The new ballpark's name, the brainchild of Mayor Jim Taliaferro, honors all of Salem's war veterans.
The American Legion donated $5,500 to pay for the monument, which will be erected inside the stadium's fence. Former Councilman Mac Green spearheaded the effort to raise those funds. Taliaferro appointed a committee to look for appropriate monuments.
Although Wallace Klein of the Salem Kiwanis Club had a name change in mind, he said the mayor was one step ahead of him. Klein showed up at the meeting to petition council to keep the old field available for youth baseball leagues.
"When the Avalanche starts its season and Salem High School closes for the summer, it takes away hardball from our youth," Klein said. "I keep telling them the next Mickey Mantle is going to come through here, and end up playing tennis" because the city doesn't have a baseball field for youth.
Twenty years ago, Klein made a similar argument to council and received a plot of land next to the Salem Civic Center for a ball field.
For years, that land served as Kiwanis Field - home to many a baseball game - until last year, when the land was taken over for the new stadium.
In other action, council:
Refused to back away from its July decision to deny a rezoning to Wendy's of Western Virginia, despite a Salem Circuit Court judge's ruling that the decision was "arbitrary, capricious and unreasonable."
Council had denied the rezoning because the land Wendy's wished to purchase on Electric Road is in a residential area.
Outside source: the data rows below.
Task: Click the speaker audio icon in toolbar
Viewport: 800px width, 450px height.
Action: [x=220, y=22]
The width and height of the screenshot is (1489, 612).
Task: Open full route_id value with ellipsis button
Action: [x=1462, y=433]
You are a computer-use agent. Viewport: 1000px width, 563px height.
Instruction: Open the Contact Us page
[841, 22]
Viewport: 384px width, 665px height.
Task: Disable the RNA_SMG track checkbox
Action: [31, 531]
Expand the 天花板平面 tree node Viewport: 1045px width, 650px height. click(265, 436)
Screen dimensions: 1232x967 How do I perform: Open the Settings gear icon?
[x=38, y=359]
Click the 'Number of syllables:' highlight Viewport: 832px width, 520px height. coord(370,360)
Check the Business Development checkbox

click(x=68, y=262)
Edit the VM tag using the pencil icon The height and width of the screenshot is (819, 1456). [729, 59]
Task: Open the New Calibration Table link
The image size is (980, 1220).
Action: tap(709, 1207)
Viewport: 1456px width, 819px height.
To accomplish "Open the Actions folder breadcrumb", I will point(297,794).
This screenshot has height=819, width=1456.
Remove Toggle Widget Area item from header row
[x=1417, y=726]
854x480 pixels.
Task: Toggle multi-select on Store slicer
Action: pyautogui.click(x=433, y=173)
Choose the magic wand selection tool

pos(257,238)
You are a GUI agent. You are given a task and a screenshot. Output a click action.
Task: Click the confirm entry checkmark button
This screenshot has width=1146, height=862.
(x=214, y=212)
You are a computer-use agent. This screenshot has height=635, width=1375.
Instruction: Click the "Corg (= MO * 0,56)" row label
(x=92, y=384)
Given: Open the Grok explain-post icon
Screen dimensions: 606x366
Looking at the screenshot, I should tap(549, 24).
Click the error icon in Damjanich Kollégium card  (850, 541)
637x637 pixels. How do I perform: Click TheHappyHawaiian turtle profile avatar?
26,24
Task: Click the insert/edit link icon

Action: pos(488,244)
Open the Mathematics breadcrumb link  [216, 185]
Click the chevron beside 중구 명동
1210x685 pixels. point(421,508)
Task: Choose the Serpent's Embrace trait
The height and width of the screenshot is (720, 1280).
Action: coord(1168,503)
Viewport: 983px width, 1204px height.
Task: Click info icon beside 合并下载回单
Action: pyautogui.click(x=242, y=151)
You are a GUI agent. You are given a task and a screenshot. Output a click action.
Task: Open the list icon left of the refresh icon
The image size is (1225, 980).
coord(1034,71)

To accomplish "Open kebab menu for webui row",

In the city's comprehensive plan, the land is to be zoned industrial, not commercial, in the future.
"There's a reason that council and planning commissions were established . . . We have to protect our turf," Taliaferro said.
However, Judge Roy B. Willett has ruled that, because a Hardee's is across the street and the other businesses are in the neighborhood, council's decision was unjustified.
In executive session, council voted to appeal Willett's ruling to the state Supreme Court.
Awarded a contract for final closure of the city's landfill at Mowles Spring Park to M.C. Construction of South Boston. Bids on the project ranged from $497,000 to $768,000. M.C. Construction's bid was the lowest.
When the city first put the project out for bids last year, "the bids had been right at $1 million. So we changed some things and re-bid it, and it came in about half of that," City Manager Randy Smith said.
Changes in state regulations forced the city to close its landfill in 1993. Currently, the city trucks its garbage to Amelia County under a five-year contract with Chambers Development Corp.
Voted to cancel its 10-year contract with Appalachian Power Co., which expires in 1998, so it can negotiate a new coontract with the utility. The city, which runs its own electric company, buys electricity wholesale from Apco.